# Unstructured grid#

Interpolation of unstructured grids.

The interpolation of this object is based on a `R*Tree` structure. To begin with, we start by building this object. By default, this object considers the WGS-84 geodetic coordinate system. But you can define another one using the class `Spheroid`.

```import matplotlib.pyplot
import numpy

import pyinterp

mesh = pyinterp.RTree()
```

Then, we will insert points into the tree. The class allows you to add points using two algorithms. The first one called `packing`, will enable you to enter the values in the tree at once. This mechanism is the recommended solution to create an optimized in-memory structure, both in terms of construction time and queries. When this is not possible, you can insert new information into the tree as you go along using the `insert` method.

```SIZE = 2000
X0, X1 = 80, 170
Y0, Y1 = -45, 30
lons = numpy.random.uniform(low=X0, high=X1, size=(SIZE, ))
lats = numpy.random.uniform(low=Y0, high=Y1, size=(SIZE, ))
data = numpy.random.uniform(low=-1.0, high=1.0, size=(SIZE, ))
```

Populates the search tree

```mesh.packing(numpy.vstack((lons, lats)).T, data)
```

When the tree is created, you can interpolate data with four algorithms:

Inverse Distance Weighting (IDW), Radial Basis Function (RBF), and Kriging are all interpolation methods used to estimate a value for a target location based on the values of surrounding sample points. However, each method approaches this estimation differently.
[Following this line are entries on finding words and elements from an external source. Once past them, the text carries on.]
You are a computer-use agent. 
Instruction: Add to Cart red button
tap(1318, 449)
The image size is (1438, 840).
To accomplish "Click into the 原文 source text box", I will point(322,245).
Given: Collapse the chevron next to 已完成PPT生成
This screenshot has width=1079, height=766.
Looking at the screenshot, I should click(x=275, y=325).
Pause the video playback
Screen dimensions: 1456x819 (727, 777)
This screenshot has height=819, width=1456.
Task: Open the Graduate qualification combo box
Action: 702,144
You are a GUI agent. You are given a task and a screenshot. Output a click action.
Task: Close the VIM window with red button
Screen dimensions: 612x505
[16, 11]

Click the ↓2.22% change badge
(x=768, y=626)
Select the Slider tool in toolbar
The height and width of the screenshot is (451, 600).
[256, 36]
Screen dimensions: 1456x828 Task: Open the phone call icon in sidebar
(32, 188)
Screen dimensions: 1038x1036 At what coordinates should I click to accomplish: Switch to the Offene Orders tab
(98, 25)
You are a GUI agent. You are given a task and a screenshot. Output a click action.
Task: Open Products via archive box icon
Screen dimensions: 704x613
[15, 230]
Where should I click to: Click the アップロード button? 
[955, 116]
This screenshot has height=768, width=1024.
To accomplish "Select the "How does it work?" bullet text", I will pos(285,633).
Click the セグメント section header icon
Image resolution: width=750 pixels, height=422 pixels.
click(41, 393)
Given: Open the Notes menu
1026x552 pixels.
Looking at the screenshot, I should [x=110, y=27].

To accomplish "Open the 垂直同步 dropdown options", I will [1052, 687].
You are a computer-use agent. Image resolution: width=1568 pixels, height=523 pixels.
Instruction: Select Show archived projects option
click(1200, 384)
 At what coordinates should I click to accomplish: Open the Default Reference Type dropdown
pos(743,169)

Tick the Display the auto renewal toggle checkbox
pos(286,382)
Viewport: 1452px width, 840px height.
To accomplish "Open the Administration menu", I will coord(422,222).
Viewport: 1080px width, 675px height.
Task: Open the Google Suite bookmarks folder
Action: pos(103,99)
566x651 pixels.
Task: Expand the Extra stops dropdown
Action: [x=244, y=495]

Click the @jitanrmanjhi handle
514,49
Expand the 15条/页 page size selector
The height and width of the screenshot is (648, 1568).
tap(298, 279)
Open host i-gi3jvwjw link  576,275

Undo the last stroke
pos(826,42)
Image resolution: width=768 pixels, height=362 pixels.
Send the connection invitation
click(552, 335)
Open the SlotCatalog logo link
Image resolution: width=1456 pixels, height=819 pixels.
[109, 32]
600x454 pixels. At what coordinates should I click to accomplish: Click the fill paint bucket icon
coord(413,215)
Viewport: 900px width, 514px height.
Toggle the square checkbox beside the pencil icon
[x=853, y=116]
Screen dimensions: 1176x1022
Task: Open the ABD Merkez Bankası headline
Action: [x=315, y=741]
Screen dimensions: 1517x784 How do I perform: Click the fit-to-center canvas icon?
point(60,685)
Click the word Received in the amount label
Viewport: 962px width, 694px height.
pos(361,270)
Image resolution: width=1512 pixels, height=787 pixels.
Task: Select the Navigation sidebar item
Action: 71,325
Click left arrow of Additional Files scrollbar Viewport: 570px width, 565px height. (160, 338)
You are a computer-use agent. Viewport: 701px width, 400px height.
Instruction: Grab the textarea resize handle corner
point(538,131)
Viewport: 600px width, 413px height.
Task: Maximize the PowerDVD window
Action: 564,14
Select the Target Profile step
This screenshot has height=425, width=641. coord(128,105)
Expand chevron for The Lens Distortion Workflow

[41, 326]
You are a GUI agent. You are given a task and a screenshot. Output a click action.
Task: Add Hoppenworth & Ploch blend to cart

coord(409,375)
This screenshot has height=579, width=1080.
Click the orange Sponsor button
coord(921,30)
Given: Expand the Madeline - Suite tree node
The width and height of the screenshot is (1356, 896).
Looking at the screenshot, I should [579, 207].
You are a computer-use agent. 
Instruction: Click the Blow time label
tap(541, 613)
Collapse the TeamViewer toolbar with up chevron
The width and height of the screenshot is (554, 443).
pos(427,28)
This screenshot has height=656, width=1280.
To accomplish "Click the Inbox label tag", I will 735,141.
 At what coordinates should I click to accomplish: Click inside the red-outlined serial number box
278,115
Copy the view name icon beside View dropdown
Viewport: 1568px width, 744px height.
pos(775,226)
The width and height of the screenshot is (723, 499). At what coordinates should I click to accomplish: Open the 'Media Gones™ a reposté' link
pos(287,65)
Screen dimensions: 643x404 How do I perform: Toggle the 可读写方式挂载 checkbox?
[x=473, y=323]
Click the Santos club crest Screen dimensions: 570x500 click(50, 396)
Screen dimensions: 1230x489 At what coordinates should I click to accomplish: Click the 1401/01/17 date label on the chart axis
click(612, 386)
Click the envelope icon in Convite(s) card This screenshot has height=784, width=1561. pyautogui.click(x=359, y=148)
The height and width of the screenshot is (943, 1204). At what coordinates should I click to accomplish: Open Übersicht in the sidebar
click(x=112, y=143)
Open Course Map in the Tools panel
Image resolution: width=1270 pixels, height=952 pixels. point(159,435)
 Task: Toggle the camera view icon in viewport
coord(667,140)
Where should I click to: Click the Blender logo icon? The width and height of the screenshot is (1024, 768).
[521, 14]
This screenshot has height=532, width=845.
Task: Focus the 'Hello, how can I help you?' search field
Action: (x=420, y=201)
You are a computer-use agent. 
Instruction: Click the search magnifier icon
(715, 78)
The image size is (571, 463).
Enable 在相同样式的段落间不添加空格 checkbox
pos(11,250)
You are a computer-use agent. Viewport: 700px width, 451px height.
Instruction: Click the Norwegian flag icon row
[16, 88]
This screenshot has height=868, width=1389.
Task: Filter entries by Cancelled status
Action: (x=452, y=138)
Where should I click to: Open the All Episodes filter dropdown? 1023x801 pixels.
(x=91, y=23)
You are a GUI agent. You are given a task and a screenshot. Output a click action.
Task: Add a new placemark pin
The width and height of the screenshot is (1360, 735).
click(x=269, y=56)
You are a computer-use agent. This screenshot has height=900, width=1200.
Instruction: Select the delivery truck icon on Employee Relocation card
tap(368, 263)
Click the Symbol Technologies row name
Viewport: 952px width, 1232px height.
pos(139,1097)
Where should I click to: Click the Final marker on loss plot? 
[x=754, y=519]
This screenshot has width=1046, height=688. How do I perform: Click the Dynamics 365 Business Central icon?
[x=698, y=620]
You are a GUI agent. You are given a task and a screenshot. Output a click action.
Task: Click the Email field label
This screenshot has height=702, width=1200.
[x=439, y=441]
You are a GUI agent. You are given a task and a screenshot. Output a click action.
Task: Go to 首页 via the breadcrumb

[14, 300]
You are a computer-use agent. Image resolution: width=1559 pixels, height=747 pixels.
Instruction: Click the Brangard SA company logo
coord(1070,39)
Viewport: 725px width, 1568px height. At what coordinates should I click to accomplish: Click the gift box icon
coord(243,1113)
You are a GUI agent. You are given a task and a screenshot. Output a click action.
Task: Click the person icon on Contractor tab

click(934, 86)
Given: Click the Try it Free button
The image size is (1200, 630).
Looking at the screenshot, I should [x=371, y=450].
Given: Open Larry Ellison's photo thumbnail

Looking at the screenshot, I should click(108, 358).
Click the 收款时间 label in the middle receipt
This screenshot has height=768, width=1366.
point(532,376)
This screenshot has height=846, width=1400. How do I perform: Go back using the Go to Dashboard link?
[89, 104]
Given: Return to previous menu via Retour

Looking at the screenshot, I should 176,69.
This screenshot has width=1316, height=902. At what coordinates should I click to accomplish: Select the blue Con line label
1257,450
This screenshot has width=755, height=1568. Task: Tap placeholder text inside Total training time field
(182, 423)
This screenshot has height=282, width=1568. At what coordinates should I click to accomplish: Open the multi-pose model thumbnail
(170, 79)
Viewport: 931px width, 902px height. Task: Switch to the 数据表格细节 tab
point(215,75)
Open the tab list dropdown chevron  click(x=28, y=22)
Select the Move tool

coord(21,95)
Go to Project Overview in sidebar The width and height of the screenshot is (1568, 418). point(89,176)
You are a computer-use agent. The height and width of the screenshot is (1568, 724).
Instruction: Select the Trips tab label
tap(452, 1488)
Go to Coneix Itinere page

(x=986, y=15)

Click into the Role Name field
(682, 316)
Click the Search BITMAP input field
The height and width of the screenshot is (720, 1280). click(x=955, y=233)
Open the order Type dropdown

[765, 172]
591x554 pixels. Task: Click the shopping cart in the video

IDW uses a weighted average of the surrounding sample points, where the weight assigned to each point is inversely proportional to its distance from the target location. The further away a sample point is from the target location, the less influence it has on the estimated value. This method is relatively simple to implement and computationally efficient, but it can produce over-smoothed results in areas with a lot of sample points and under-smoothed results in areas with few sample points.

RBF, on the other hand, models the spatial relationship between sample points and the target location by using a mathematical function (radial basis function) that is based on the distance between the points. The radial basis function is usually Gaussian, multiquadric, or inverse multiquadric. The estimated value at the target location is obtained by summing up the weighted contributions of all sample points. This method is more flexible than IDW as it can produce a wide range of interpolation results, but it can also be computationally expensive and susceptible to overfitting if not implemented carefully.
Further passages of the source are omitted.